On the downside, you can make out a little horizontal line structure over bright areas and small bright objects, and contoured edges look jagged. Plus there’s less fine detail in the Finlux 42S7080‘s 3D images than you would see with an active 3D TV, and crosstalk goes from zero to massive if you sit more than 13 degrees above or below the screen.
These are all flaws of the passive 3D technology generally, though, and so can’t be laid at the door specifically of the Finlux 42S7080. The only 3D issue that you can blame Finlux TV for, in fact, is the way the image's lack of contrast can reduce the sense of depth during dark scenes.
One much more aggravating issue with the Finlux 42S7080’s performance that it can’t escape responsibility for, though, is the amount of input lag it suffers. Even using its Game preset and turning off every bit of video processing we could find, we still couldn’t get input lag lower than 100ms. This is plenty high enough to significantly reduce your gaming performance.

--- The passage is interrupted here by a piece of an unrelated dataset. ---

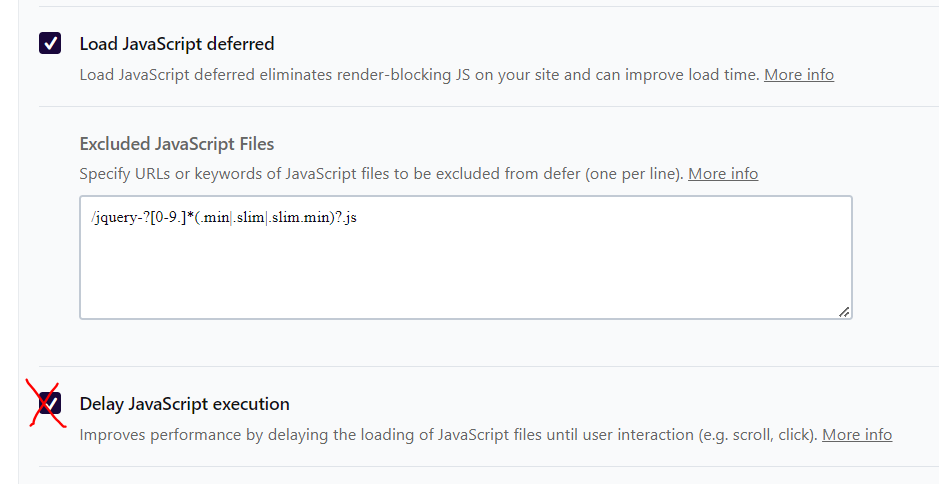
Task: Disable the Delay JavaScript execution checkbox
Action: click(x=50, y=404)
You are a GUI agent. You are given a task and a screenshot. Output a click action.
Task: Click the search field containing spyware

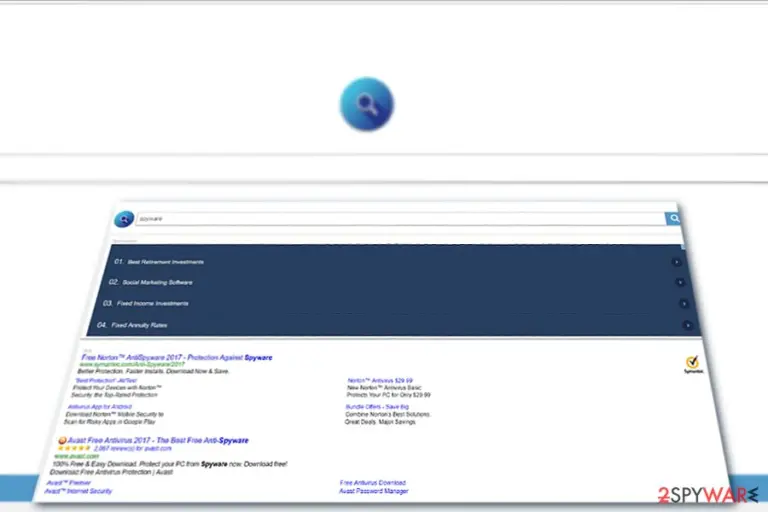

The audio the Finlux 42S7080 provides with its more than presentable pictures is more in line with the budget TV world. The mid-range is quite compressed, with minimal bass or treble extension and a tendency to sound thin and muffled when there’s anything more dramatic going on than your typical daytime TV chat show.
Finlux 42S7080 Verdict
Although its audio and black level deficiencies don’t make the Finlux 42S7080 a particularly great option for serious movie fans, for more casual users it’s much better than most budget 40 and 42-inch TVs. Even the 42S7080’s 3D efforts are more than respectable, making the fact that as many as eight people can enjoy them right out of the box a real bonus.
In the end the lack of a Freeview HD tuner, large input lag figure and weedy sound have persuaded us to go for a final mark of seven rather than anything higher. But if you can easily get an external HD source into the TV, you aren’t a serious gamer and money’s tight, then the Finlux 42S7080 definitely merits consideration.